My local library knows date of birth, place of residence, books I read, and one password for online services. The German Red Cross knows about my health and blood type. Martin knows my full name, and my alma mater, and everyone who reads this blog knows that I'm from Germany and have a Master's degree in History and English - and also that I'm a geek.
Similar stuff is probably known about me on the badscience.net forums (even though I don't post there often). AOL knows one of my passwords and can possibly see what I chat about with some friends, and who those friends are. Valve knows one of my passwords, and how often I play which one of their games. My ISP knows one of my passwords, too. So do three or four other sites I visit about once a month.

But these are basically all the websites and services I have some kind of "traceable" (other than by IP or similarly more low-level) connection to. I don't have a facebook account (nor one for any of the many, many "clones"). I don't twitter. I don't geotag my personal photos and put them on the web via flickr. I don't have a YouTube account. I don't have a Google account, either. I use Ubuntu and Firefox, blocking (potentially harmful) ads and scripts, and I automatically delete all my cookies every time I close Firefox (Update: I might still be traceable, though). I don't have a mobile phone contract, but use a pre-paid. I don't have a smart phone and don't use the internet-on-the-go. I don't have an App for that. I don't have a credit card. I'm not listed in the phone directory. I don't participate in marketing competitions. I don't buy on amazon or ebay. I don't have a paypal account. If I comment on blogs or news article at all, I do so as anonymous coward - even on websites I read regularly or daily. I don't have a Wikipedia account (anymore).

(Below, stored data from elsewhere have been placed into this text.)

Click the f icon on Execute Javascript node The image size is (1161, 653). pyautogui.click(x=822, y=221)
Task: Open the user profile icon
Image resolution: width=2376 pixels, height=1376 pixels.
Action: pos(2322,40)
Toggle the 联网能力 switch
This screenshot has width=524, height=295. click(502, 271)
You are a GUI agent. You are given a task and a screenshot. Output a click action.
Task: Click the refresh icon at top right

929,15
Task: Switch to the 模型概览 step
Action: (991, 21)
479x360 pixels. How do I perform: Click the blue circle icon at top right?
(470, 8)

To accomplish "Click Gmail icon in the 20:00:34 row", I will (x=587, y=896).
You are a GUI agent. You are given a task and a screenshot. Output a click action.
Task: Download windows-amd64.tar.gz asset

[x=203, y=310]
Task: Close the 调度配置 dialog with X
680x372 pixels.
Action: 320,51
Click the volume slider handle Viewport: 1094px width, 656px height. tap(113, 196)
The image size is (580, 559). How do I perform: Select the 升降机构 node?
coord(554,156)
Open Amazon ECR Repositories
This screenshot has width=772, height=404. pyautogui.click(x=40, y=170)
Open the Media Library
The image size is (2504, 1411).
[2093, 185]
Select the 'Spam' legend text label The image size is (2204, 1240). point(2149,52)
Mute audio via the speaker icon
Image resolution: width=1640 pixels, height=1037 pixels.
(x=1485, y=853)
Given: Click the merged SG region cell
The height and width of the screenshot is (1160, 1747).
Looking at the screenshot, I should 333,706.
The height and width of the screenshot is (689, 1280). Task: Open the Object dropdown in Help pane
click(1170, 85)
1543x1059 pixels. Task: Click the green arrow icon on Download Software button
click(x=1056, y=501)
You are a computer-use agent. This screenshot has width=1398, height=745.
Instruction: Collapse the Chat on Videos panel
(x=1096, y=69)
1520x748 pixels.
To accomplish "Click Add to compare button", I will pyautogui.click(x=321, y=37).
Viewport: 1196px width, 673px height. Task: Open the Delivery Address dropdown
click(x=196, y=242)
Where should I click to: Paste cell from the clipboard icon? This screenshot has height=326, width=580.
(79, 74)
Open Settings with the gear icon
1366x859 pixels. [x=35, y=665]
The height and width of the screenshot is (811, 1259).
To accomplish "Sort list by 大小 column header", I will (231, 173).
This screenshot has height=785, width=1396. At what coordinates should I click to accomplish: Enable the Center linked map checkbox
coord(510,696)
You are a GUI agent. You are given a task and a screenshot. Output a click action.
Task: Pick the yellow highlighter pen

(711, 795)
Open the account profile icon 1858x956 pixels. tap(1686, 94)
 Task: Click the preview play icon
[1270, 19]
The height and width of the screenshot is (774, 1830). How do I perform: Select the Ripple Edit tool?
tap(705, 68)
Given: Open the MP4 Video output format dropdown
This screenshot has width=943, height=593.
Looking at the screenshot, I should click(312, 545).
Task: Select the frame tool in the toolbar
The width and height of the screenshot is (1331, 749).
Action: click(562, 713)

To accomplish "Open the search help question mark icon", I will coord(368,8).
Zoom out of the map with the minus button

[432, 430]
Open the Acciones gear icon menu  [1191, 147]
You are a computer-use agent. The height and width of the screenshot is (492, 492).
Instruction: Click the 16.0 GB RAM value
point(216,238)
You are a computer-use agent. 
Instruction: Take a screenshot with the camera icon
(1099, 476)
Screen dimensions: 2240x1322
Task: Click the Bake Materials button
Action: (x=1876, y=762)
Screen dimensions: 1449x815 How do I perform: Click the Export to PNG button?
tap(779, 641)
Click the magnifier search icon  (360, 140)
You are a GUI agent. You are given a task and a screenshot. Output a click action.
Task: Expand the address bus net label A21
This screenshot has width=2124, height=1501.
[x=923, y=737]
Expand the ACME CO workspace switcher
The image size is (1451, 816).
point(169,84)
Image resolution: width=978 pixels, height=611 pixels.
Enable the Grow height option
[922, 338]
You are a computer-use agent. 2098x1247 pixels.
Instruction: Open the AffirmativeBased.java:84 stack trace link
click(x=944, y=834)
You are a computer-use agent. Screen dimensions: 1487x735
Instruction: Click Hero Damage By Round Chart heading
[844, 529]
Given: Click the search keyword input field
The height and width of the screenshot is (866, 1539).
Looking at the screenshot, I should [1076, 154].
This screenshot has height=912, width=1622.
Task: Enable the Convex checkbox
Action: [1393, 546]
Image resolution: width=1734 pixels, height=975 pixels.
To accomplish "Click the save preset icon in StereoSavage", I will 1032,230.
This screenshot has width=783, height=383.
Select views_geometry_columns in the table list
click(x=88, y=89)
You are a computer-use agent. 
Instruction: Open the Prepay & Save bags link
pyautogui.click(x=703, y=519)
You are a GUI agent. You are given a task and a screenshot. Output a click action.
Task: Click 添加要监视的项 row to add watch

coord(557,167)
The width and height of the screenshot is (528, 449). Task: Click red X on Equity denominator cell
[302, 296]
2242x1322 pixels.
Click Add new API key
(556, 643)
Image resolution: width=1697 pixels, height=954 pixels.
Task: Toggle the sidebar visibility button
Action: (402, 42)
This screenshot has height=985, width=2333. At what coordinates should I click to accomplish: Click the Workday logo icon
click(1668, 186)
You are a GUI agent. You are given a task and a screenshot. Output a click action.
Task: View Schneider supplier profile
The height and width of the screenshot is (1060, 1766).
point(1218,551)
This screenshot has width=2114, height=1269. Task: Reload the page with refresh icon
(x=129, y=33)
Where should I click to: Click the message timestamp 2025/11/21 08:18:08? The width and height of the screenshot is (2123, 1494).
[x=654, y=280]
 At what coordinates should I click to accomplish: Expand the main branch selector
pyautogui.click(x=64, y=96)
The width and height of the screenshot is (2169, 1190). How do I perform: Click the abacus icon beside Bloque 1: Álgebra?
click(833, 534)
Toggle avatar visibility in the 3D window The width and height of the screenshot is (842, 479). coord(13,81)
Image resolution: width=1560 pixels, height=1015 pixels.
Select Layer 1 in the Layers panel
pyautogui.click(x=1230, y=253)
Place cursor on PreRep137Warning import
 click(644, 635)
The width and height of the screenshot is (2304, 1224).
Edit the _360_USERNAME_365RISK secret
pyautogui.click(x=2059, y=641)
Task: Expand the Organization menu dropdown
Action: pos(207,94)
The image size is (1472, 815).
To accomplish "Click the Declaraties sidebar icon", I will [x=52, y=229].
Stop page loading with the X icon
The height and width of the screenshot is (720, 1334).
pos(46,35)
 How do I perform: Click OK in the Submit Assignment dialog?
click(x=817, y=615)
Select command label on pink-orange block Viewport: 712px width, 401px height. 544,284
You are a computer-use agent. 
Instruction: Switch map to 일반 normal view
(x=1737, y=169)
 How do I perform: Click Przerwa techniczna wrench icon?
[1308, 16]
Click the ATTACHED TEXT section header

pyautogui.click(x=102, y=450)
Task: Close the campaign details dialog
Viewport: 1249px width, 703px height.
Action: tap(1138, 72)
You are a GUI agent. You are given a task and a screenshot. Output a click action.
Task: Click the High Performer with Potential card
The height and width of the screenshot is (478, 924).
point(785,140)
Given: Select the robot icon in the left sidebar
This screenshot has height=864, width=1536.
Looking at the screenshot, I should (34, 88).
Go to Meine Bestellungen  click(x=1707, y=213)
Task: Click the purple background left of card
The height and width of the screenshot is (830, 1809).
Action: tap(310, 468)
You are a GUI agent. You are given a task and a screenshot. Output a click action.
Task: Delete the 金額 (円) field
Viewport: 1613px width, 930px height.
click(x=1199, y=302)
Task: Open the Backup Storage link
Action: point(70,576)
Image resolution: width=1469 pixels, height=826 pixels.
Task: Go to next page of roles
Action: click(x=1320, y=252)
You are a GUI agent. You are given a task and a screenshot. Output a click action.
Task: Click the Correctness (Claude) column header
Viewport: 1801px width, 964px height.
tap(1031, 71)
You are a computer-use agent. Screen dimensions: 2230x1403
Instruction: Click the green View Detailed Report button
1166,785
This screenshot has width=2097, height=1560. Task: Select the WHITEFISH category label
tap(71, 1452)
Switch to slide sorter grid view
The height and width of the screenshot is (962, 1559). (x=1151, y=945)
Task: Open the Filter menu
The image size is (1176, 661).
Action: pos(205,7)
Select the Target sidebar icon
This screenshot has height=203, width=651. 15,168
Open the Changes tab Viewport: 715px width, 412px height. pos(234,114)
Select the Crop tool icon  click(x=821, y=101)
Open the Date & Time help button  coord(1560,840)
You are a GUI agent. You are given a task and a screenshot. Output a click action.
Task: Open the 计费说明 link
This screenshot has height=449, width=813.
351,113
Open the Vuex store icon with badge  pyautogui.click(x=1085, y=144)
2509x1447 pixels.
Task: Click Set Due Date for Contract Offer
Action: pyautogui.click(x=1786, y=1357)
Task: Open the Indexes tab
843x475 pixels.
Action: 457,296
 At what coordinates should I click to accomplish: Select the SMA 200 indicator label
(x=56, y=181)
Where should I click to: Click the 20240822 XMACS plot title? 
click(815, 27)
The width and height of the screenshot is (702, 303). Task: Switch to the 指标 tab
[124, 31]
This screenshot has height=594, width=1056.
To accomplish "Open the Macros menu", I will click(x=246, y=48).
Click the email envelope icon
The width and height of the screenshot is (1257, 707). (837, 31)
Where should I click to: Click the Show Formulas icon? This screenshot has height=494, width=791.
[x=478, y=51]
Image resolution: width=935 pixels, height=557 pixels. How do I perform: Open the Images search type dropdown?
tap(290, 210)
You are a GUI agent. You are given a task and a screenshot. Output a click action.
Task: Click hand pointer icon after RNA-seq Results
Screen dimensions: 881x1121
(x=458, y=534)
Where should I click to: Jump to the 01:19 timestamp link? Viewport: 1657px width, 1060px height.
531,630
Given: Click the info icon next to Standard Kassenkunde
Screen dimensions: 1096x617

I have about half a dozen different passwords, with varying complexity and for varying purposes - mail account, blog, whathaveyou.

Some people might call this paranoid, but is it, really? I know that some other people only use the internet via an anonymous proxy, encrypt all their communication and harddisks, and do not own a mobile phone at all. Extreme? Well, yes. But also pretty secure...

I encourage you to take stock as well: Who knows what about you? Are you satisfied with the dissemination and proliferation of your data? Get educated and think about it - and maybe do something about it. But at least be conscious of the risks inherent in giving data away.